Gavin Newsom makes a case to end executions that will turn some heads

Newsom

California Governor Gavin Newsom made a personal case against the death penalty on Friday in defense of his decision to halt executions in the state during an interview with “The View”.

Newsom made the decision earlier this week, denouncing the death penalty as “a failure” because it’s a discriminatory practice that is disproportionately used on people of color and the mentally disabled, not to mention the fact that many innocent people could be executed by mistake.

“Our death penalty system has been — by any measure — a failure,” Newsom said. “It has discriminated against defendants who are mentally ill, black and brown, or can’t afford expensive legal representation. It has provided no public safety benefit or value as a deterrent. It has wasted billions of taxpayer dollars. I do not believe that a civilized society can claim to be a leader in the world as long as its government continues to sanction the premeditated and discriminatory execution of its people. In short, the death penalty is inconsistent with our bedrock values and strikes at the very heart of what it means to be a Californian.”

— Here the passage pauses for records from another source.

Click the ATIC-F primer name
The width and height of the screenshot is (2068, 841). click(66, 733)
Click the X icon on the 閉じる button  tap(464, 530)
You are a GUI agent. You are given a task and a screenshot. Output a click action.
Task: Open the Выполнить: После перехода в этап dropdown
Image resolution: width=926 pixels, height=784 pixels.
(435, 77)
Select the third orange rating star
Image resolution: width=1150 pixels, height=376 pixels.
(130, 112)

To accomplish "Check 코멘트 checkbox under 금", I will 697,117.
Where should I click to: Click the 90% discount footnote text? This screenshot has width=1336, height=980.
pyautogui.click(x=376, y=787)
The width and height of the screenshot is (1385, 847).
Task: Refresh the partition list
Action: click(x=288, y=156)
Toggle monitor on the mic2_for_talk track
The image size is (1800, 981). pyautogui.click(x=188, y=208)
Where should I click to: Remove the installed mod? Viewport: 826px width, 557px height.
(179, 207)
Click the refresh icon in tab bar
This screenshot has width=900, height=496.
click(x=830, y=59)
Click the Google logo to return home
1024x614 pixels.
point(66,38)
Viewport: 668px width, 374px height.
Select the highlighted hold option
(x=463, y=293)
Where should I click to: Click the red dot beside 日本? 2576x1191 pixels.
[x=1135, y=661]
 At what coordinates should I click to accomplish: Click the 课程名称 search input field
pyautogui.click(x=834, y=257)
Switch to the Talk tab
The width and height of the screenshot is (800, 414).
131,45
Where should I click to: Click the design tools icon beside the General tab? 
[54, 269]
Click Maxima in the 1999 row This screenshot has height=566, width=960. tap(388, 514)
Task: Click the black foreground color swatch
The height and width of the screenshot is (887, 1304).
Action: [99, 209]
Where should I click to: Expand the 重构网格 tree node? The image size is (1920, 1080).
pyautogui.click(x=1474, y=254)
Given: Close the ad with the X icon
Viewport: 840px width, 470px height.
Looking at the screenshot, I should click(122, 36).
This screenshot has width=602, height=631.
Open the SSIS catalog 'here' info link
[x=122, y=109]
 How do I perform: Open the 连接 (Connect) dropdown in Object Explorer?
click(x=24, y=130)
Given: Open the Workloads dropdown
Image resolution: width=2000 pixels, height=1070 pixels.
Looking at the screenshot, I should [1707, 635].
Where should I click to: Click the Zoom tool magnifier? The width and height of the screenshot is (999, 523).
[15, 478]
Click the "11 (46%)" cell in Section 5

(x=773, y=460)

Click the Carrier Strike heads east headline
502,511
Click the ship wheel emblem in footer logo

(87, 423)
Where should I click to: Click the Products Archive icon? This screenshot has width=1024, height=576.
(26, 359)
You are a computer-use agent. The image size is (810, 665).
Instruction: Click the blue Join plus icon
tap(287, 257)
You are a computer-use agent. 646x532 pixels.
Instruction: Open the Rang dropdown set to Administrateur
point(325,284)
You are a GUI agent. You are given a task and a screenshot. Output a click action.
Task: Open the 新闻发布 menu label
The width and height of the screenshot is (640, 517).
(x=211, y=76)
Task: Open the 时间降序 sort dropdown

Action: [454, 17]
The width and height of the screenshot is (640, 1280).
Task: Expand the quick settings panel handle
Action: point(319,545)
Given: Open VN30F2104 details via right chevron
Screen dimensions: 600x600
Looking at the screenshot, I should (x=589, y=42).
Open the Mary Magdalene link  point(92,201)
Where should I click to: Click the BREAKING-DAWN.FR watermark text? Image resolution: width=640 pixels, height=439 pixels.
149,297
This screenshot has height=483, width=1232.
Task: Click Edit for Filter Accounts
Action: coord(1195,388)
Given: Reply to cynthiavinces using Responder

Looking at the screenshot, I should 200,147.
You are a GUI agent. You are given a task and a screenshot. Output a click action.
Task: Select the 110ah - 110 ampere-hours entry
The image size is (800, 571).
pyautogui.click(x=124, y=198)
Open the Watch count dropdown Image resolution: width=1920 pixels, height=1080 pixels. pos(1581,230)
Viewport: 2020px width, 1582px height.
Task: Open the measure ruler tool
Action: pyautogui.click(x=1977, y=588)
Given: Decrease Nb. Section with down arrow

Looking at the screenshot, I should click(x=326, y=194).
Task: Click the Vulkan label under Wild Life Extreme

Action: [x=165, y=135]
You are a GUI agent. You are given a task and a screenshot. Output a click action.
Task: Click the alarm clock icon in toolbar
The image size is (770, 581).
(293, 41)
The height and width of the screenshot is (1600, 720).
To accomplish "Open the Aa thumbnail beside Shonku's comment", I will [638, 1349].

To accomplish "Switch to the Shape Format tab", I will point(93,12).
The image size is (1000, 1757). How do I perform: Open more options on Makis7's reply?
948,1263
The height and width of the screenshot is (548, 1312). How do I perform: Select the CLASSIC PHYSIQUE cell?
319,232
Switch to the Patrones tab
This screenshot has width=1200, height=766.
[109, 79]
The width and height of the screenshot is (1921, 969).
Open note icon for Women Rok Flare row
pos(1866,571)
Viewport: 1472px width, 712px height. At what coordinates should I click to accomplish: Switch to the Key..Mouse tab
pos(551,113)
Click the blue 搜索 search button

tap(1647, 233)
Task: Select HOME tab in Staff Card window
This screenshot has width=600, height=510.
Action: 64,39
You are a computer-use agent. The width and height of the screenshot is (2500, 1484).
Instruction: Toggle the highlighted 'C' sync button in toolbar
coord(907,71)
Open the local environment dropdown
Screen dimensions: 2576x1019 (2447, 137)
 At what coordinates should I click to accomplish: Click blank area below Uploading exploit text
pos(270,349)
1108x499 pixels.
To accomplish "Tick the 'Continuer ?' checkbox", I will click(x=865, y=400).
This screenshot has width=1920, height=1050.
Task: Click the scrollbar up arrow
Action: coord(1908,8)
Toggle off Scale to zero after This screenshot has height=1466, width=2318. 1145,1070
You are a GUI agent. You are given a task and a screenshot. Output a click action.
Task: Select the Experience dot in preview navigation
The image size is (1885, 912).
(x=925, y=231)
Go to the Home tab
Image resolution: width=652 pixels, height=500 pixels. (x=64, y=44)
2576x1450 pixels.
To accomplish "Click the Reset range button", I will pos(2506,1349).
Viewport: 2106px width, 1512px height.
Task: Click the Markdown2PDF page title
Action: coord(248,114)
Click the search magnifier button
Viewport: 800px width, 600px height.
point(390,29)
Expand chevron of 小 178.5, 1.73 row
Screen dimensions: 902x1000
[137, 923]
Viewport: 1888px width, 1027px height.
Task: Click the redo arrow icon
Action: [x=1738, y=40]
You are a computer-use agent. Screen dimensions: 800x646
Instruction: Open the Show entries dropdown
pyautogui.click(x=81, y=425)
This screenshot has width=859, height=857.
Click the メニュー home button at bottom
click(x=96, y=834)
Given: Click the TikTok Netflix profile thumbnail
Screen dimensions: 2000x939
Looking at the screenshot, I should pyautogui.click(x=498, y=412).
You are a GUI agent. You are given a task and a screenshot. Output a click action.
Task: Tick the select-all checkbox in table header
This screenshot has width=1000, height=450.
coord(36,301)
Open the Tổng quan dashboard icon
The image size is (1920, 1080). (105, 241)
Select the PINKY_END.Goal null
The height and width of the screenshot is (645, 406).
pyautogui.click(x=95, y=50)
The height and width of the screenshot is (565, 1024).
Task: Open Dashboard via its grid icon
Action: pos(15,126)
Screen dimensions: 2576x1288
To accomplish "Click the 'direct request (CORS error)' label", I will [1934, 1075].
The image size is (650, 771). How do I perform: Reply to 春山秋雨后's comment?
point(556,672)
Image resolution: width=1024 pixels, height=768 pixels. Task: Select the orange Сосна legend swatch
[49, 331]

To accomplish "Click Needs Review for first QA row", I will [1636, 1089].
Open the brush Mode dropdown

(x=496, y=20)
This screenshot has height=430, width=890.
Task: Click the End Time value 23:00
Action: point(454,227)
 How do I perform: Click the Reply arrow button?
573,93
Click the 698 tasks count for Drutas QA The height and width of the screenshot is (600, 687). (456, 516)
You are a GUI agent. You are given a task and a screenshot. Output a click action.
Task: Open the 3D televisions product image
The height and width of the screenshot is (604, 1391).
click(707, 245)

President Donald Trump used the decision as an opportunity to lash out at Newsom and the state of California.

On Friday, Newsom appeared on “The View” to further explain his decision, even going so far as to point out the moral failure of the death penalty.

“We have more people on death row than any state in the nation,” he began. “We have more than anyone else in the Western hemisphere.”

Indeed, death row inmates in the state now stands at 737, a number that Newsom put in perspective if he hadn’t halted executions.

“I would be asked to sign off on one death every single day for two plus years,” he said. “One a week for fourteen years knowing that at least 4% of those, 30 plus people, were innocent.”

He then pointed out a recent case of a death row inmate being proved innocent, which means an innocent man would be dead now if California governors had not been suspending the death penalty since 2006, the last time a death row inmate was executed in the state.

“We had a person who spent 26 years on death row that was just exonerated last year,” Newsom concluded. “I can’t in good conscience do that.”

Here’s the video via Twitter.

The California Governor also recalled hearing from victim’s families, some of whom wanted no part of the “continued violence” that execution would ensure. He also heard from people who said the complete opposite. In the end, Newsom decided that his job was to represent everyone, not just one family.

It sounds like Newsom thoroughly thought out his decision before making it and made the right one based on morality, justice, and civil rights.